Carolyn Brown

Written by: Carolyn Brown and Graham Farquhar

Carolyn Brown

Partner, Head of Client Legal Services

National Minimum Wage - Complex rules can lead to expensive errors

  • August 2017
  • 3 minutes

Over 230 employers have made the government’s latest list of organisations who have failed to pay the National Minimum Wage (NMW). In total, over £2 million is currently owed in back pay to over 13,000 workers from across the retail, hospitality, construction and social care sectors – areas proactively targeted by HMRC. The list highlights the continuing problem that some employers are experiencing in dealing with the complex and costly rules around NMW, but what are the most common mistakes? What are the penalties if you do make a mistake? And, how can employers avoid making these errors? 

What is the NMW naming scheme?

Since October 2013, the government has taken a much stronger stance on NMW compliance, with HMRC now employing a dedicated team of over 400 compliance officers. The purpose of the scheme is to ensure employers pay NMW or risk suffering brand or reputational damage, by naming any employer who fails to comply, whether knowingly or not. 

What are the most common mistakes?

1. Using tips to make up pay.
2. Not paying workers for travel between work appointments.
3. Not paying for time spent closing / opening premises and security checks.
4. Taking payments for uniforms.

What are the penalties and how to avoid them?

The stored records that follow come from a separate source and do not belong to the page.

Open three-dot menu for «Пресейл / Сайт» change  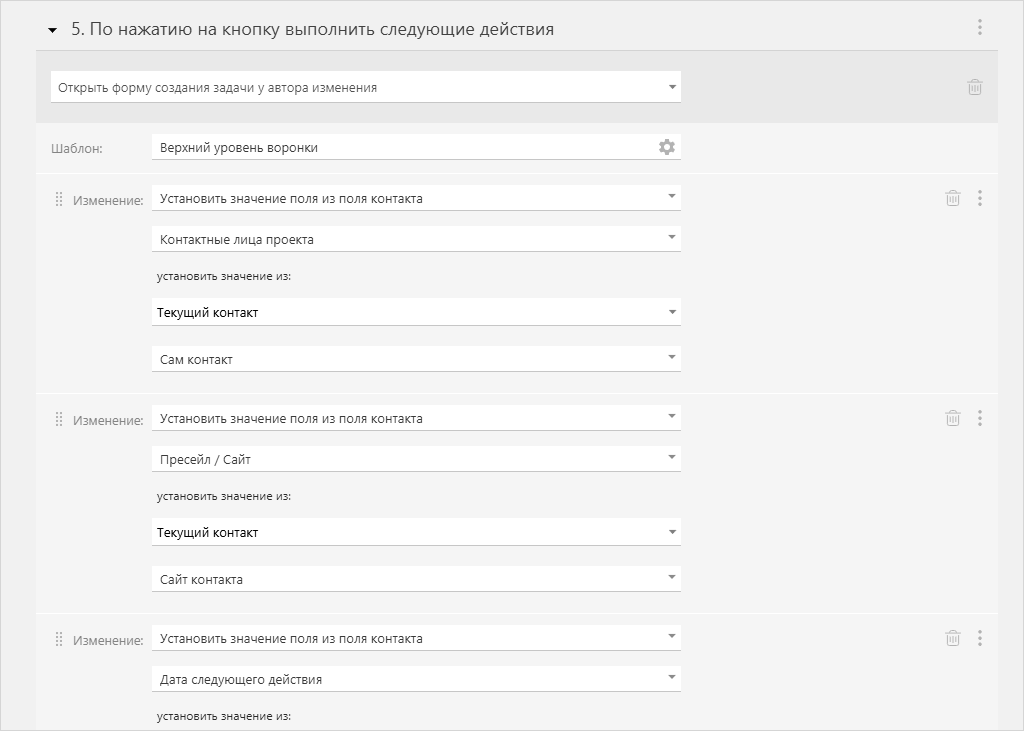980,418
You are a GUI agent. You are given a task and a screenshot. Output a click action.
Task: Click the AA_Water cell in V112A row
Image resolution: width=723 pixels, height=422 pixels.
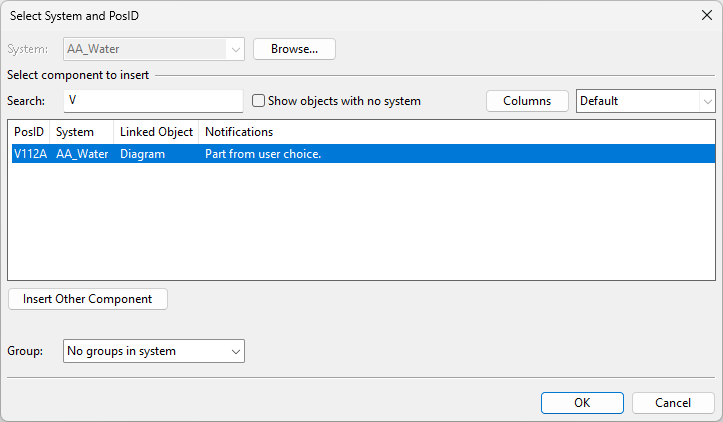[x=82, y=154]
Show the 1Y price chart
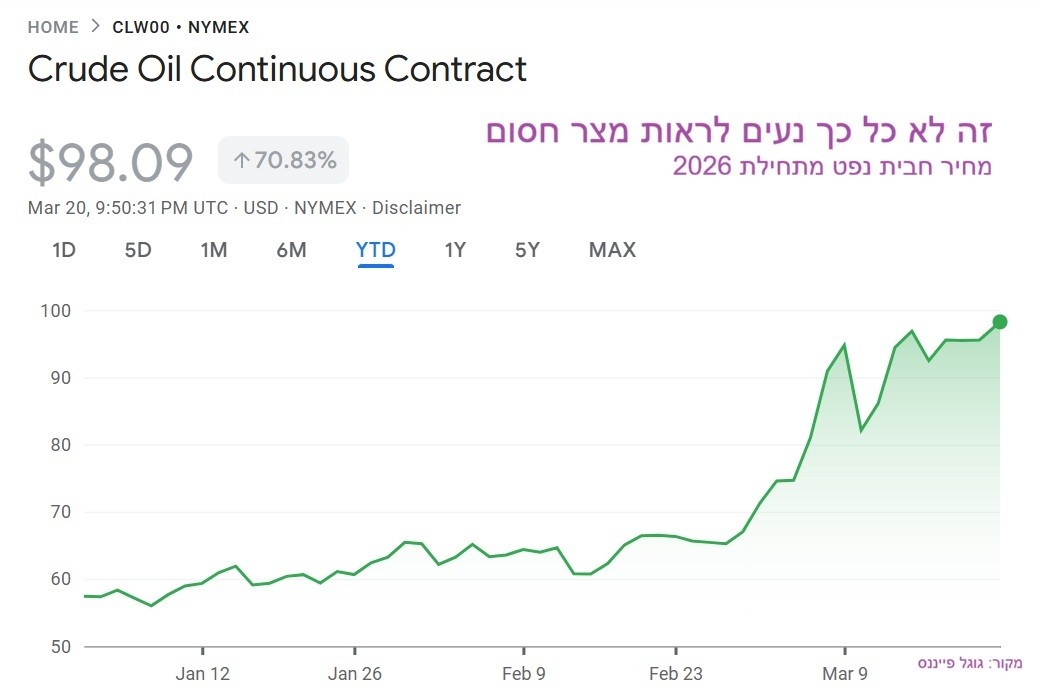The image size is (1039, 700). coord(455,250)
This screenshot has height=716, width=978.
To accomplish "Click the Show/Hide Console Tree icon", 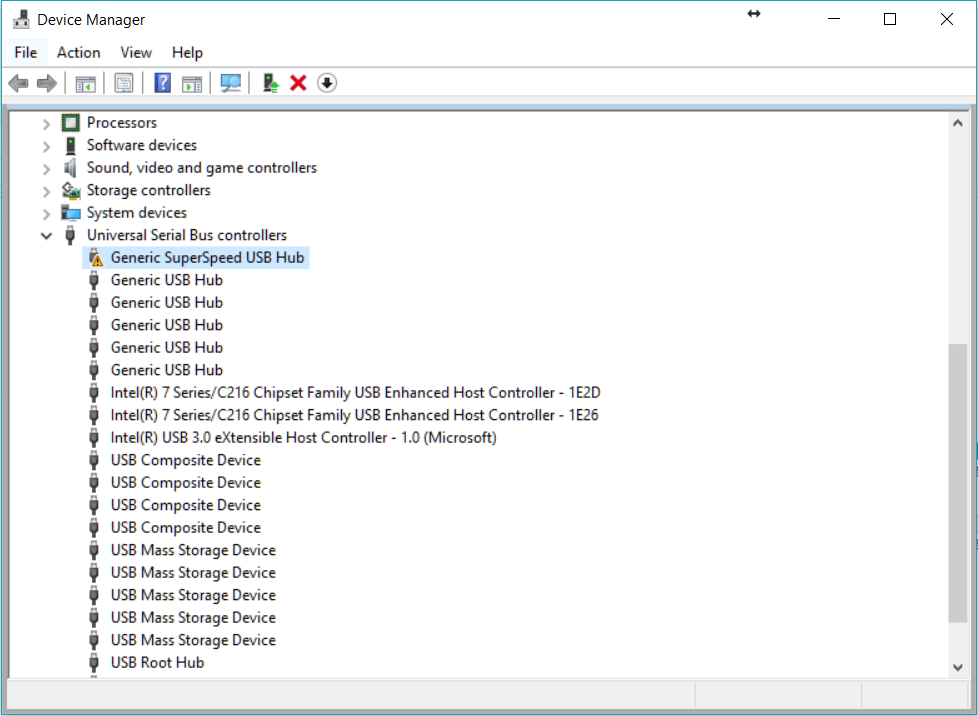I will tap(86, 82).
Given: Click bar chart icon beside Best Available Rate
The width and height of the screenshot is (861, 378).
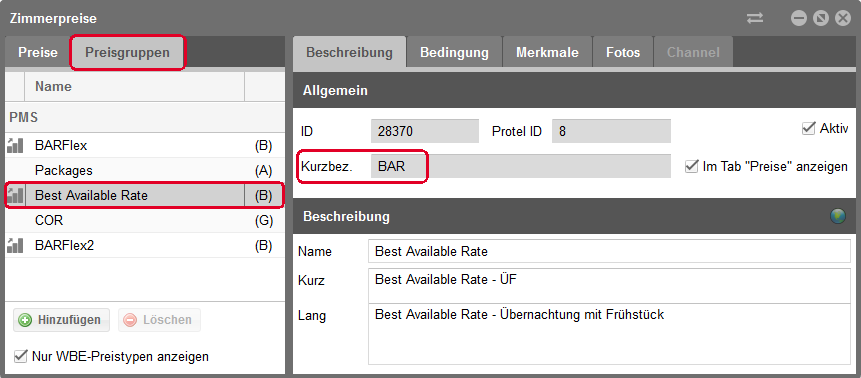Looking at the screenshot, I should [15, 195].
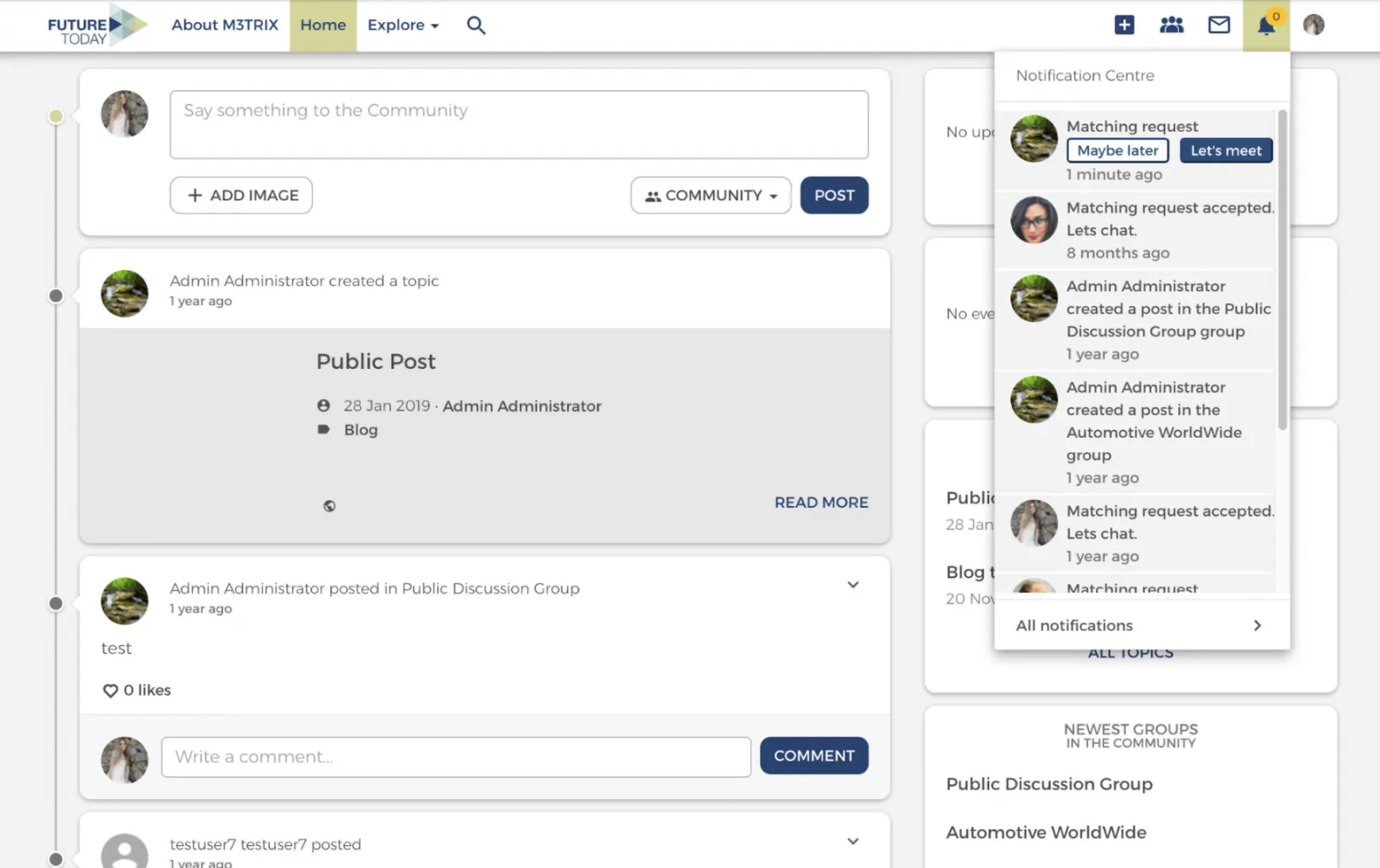
Task: Select the Home tab
Action: [x=323, y=26]
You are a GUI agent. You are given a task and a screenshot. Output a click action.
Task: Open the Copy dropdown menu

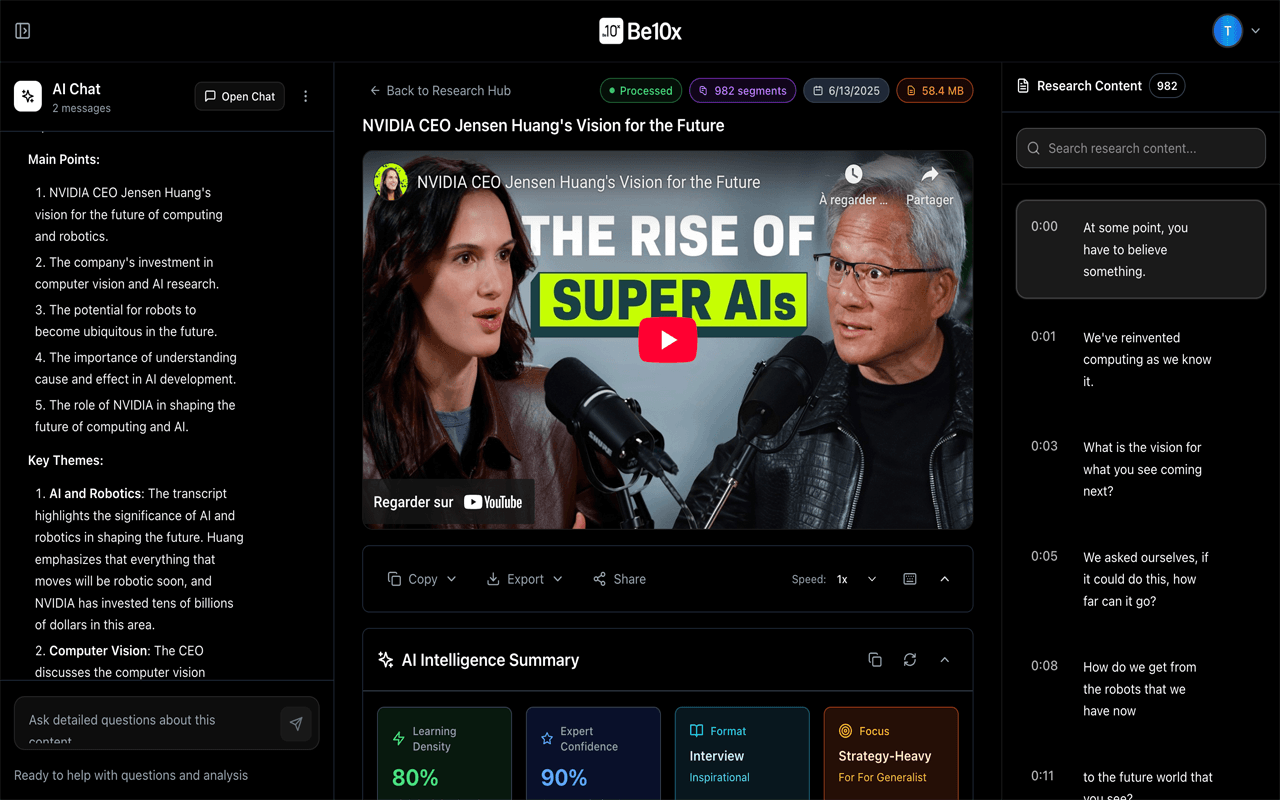(x=422, y=579)
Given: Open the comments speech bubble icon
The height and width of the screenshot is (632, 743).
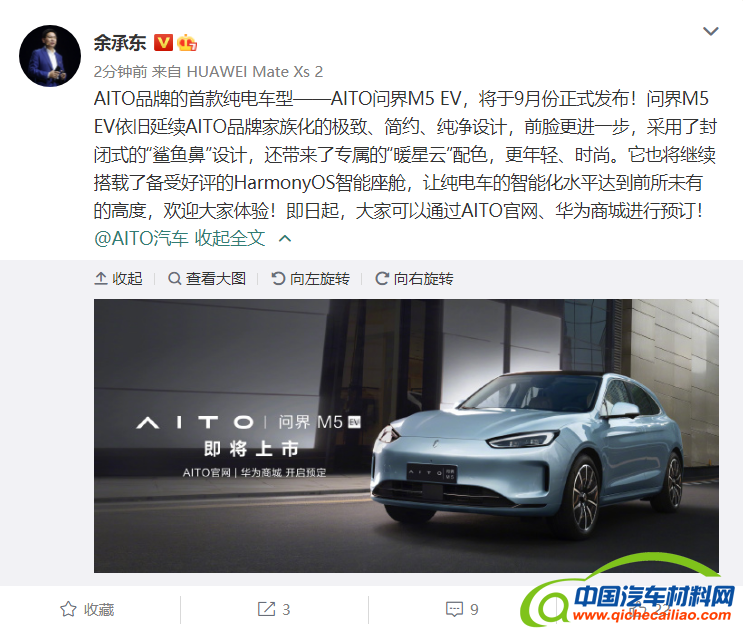Looking at the screenshot, I should click(x=454, y=609).
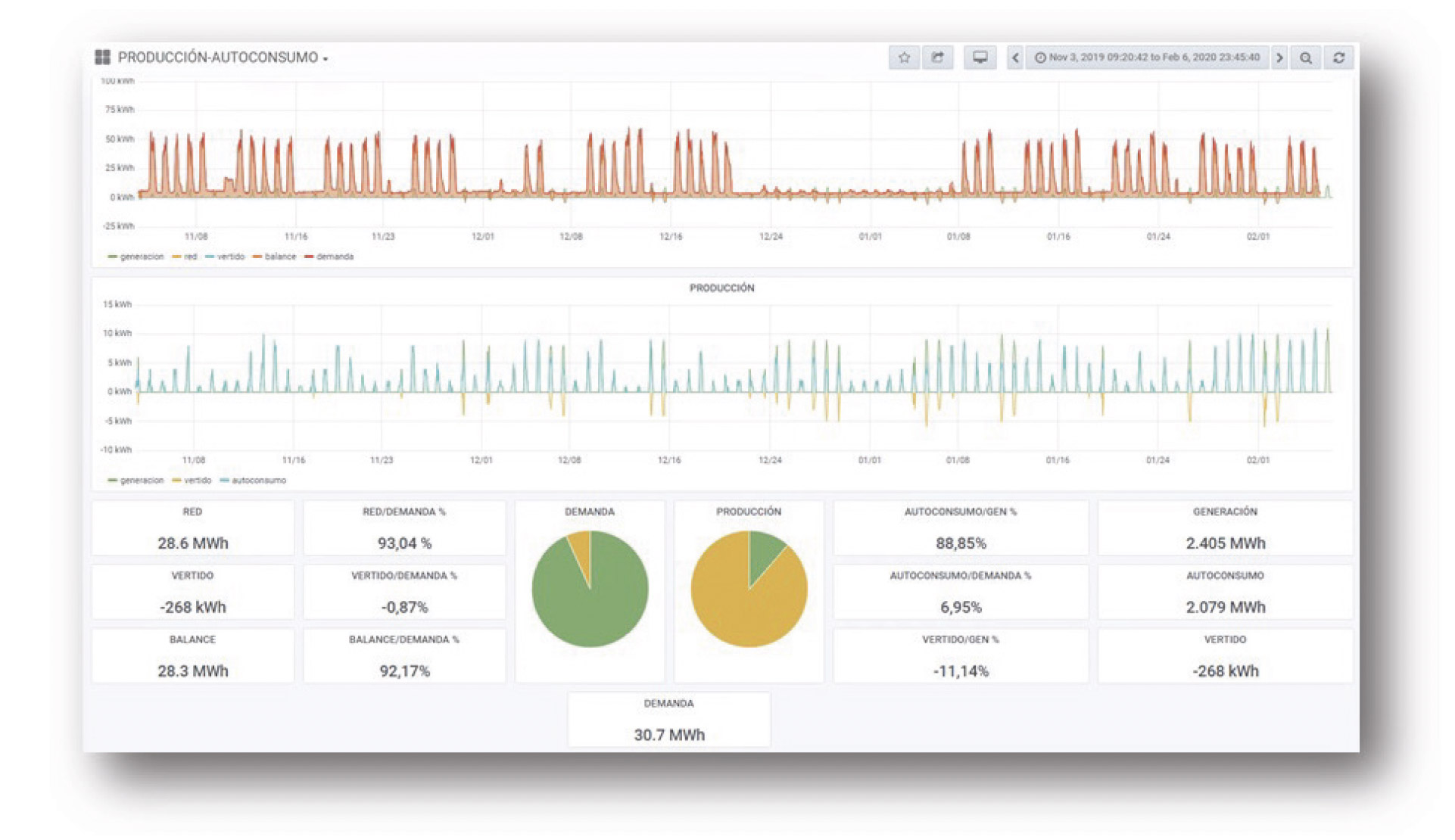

If HMRC starts an investigation and decides an employer is not paying its workers at least NMW, the employer will be forced to repay the underpayment to any worker and ex-worker going back up to 6 years, face a financial penalty of up to £20,000 per worker and be named and shamed. However, if an employer self-corrects any underpayment of NMW before HMRC start an investigation, they will avoid any penalties and being named. 

How to avoid mistakes

It is quite right that employers who intentionally exploit vulnerable workers by failing to pay NMW are punished. However, there is an argument that more support could be provided for those who want to comply. Whilst the government’s NMW guidance has been helpful, a dedicated hotline for employers to disclose suspected breaches of NMW to HMRC and seek guidance on self-correction without the risk of being punished would be a positive step towards improving NMW compliance. 

For the time being though the message is clear; fail to comply whether knowingly or not and you risk reputational damage. Employers should therefore implement processes and carry out regular payroll audits to ensure they pay all workers at least NMW.